Si los tratamientos no han surgido efecto después de varios meses, el medico puede optar por los siguientes tratamientos:
- Cirugía. Hay personas necesitan cirugía para poder separar la fascia plantar del hueso del talón. Se puede realizar mediante una pequeña incisión con anestesia local o realizar un procedimiento abierto. La cirugía es una opción tras fallar otros tratamientos y sufrir el paciente un dolor intenso.
- Reparación ultrasónica del tejido. Este es un tratamiento mínimamente invasivo que usa las imágenes por ecografía. Permitiendo guiar una sonda parecida a una aguja hasta el tejido de la fascia planar que se encuentra dañado. Las rápidas vibraciones producidas por la punta de la sonda rompen el tejido que se encuentra dañado. Siendo succionado después.
¿Es posible prevenir este tipo de inflamación?

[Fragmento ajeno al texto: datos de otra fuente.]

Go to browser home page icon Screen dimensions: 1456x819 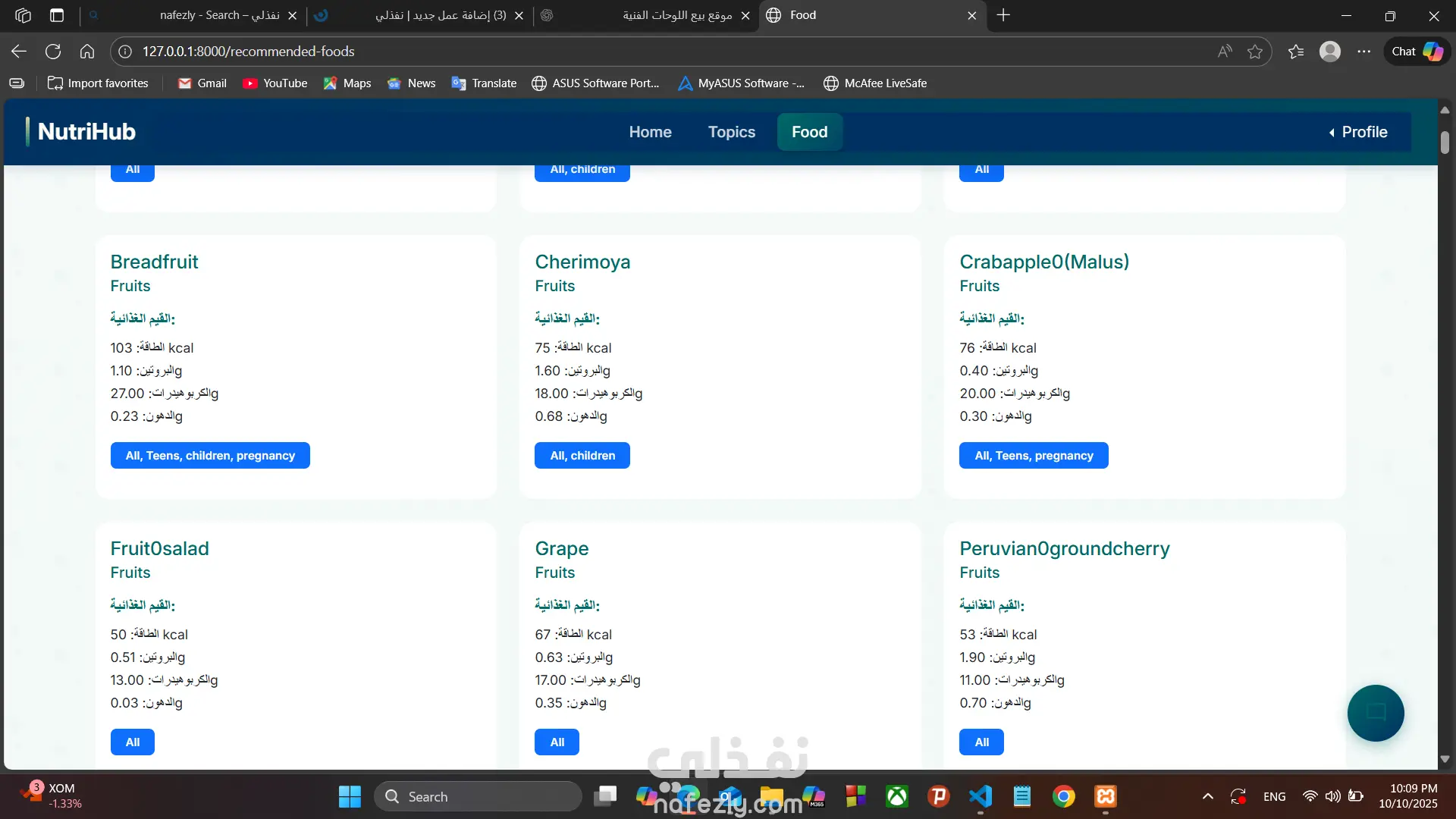coord(87,52)
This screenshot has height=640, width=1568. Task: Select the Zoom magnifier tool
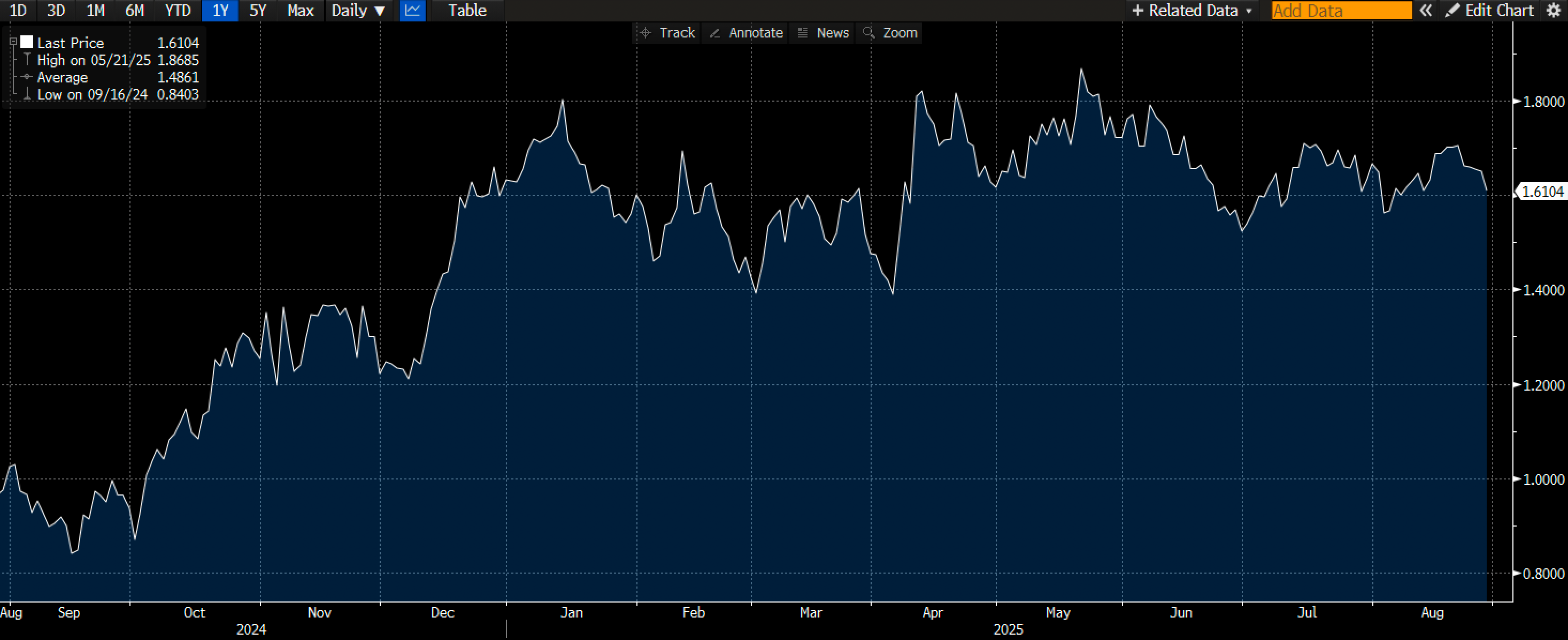pos(890,33)
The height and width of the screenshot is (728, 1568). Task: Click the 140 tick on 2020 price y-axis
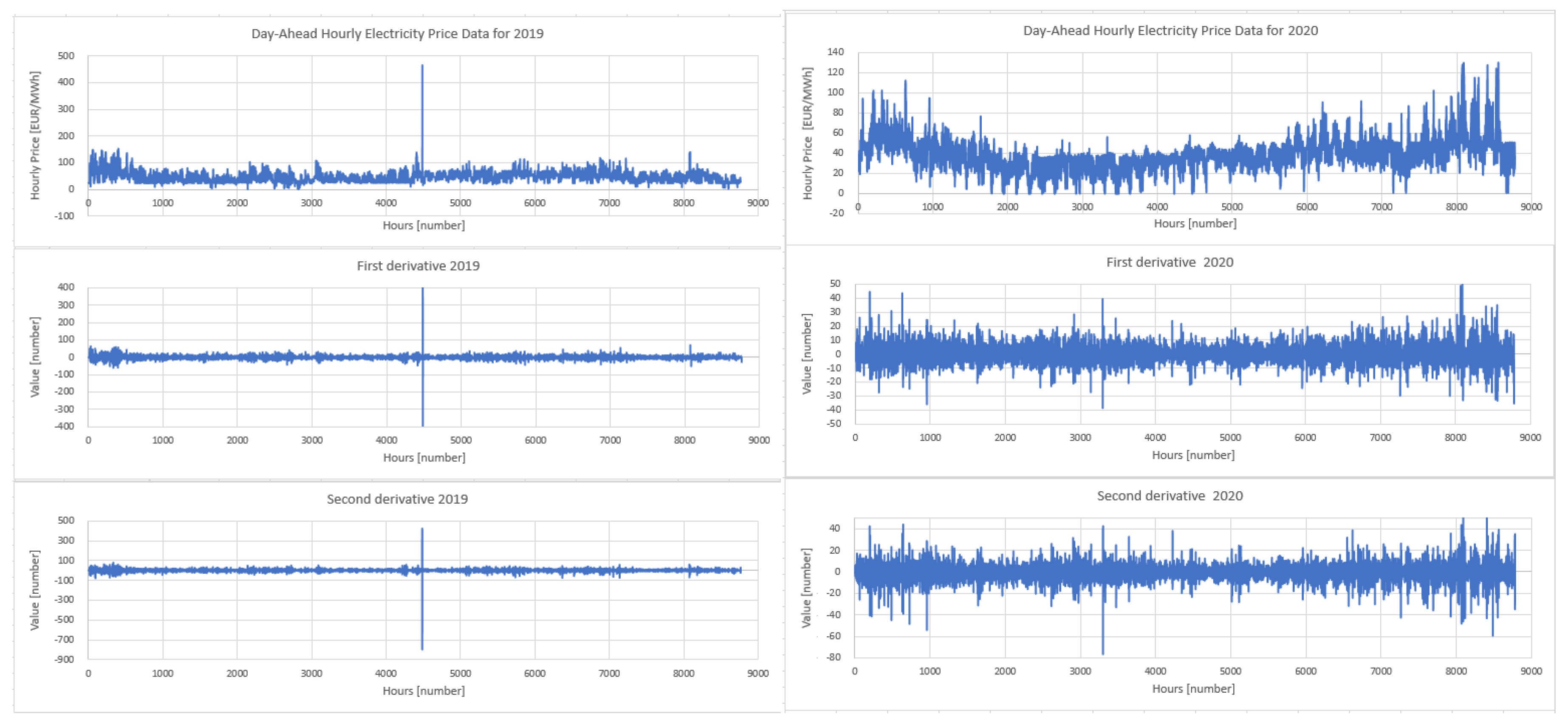point(835,52)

La fascitis plantar es una inflamación del tejido fibroso que rodea a la musculatura intrínseca del pie. Y afecta o afectará a alrededor de un 20% o un 30% de la población. Con una mayor incidencia en personas con sobrepeso y en deportistas o en corredores de alto rendimiento. Sin embargo, existen acciones puntuales que pueden ayudar a prevenir este tipo de lesión. Sobre todo, actuando sobre los factores de riesgo modificables, tales como la obesidad.
A continuación, te presentaremos algunas de las medidas más recomendadas por los expertos bajo estas circunstancias. Tanto en el caso de hombres como de mujeres:
Mantén un peso saludable

Llevar una alimentación balanceada, baja en grasas saturadas y rica en vegetales de hoja verde. No solo te permitirá cuidar tu sistema cardiovascular. Sino que, además, estimulará y mejorará la calidad de la circulación sanguínea que llega a los pies.
Minimizando la aparición de calambres e inflamaciones que comprometan la movilidad. O la capacidad de apoyar la planta del pie sobre cualquier superficie común.
Sustituye los tacones por zapatos planos

Si eres mujer y te dedicas al mundo del modelaje e incluso si trabajas en una oficina o como aeromoza. De seguro debes saber lo agotador que es pasar toda una jornada en tacones. Pero, además, es preciso que tengas en cuenta que el uso sostenido de este tipo de calzado. Constituye uno de los principales factores de riesgo para sufrir de fascitis plantar.
Básicamente porque la inclinación que promueve los zapatos de esta característica. Restringen el movimiento natural de los pies. Haciendo que los ligamentos y los tendones sufran y evitan que el peso del cuerpo se reparta de manera uniforme. Por ello, si tienes la oportunidad de sustituir tacones por zapatos de planos y cómo no lo pienses dos veces.
Reemplaza los zapatos deportivos desgastados

Independientemente de la marca y de lo mucho que los cuides. El soporte y las suelas de los zapatos deportivos se desgastan. Así que, si su tiempo de vida útil ha acabado. Procura cambiarlos a la brevedad posible. Sobre todo, para evitar lesiones en los pies y para brindarle una amortiguación de calidad.
Considera cambiar de deporte o reduce en la intensidad de las sesiones

Hay deportes que por su naturaleza lastiman, deforman y aumentan el riesgo de sufrir lesiones en los pies. Es el caso del ballet clásico, pero también del fútbol y del baloncesto. Por ello, si realizas alguna de estas actividades procura calentar muy bien o reducir la intensidad con la que las practicas.
Y si está dentro de tus posibilidades, considera sustituir dichos deportes, por otro que tenga un menor impacto en los pies. La natación y el ciclismo, son dos excelentes alternativas para darle un respiro a tu pisada, sin dejar de mantenerte activo.
Usa plantillas podológicas

Las plantillas podológicas están especialmente diseñadas para reducir la tensión y la presión en determinadas zonas del pie. Por ende, son uno de los mejores aliados por los que puedes apostar a la hora de prevenir dolores como la fascitis plantar.
Si has comenzado a realizar un deporte de alto impacto como correr, jugar fútbol o practicar crossfit. Este tipo de dispositivos te vendrán como anillo al dedo.